<<<<
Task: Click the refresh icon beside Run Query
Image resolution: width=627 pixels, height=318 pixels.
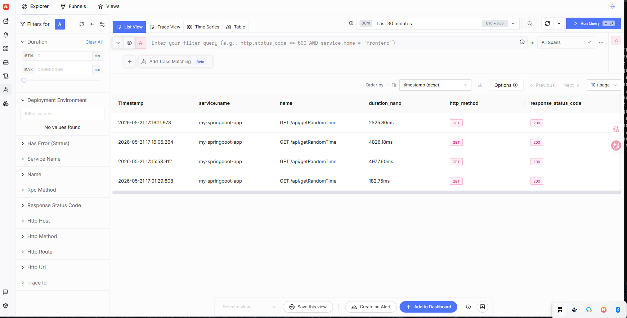Action: (x=547, y=23)
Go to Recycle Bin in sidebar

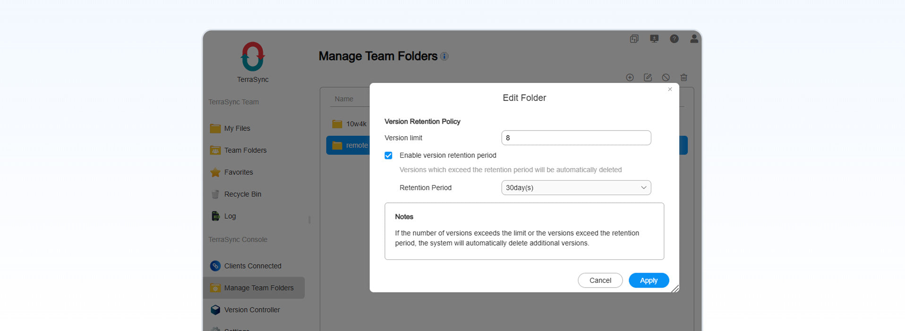coord(242,194)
>>>>
(Required action):
Give the entries again without a single change, but with no pictures.

(Result of the exercise):
Task: Click the refresh icon beside Run Query
Image resolution: width=627 pixels, height=318 pixels.
Action: (x=547, y=23)
Go to Recycle Bin in sidebar

coord(242,194)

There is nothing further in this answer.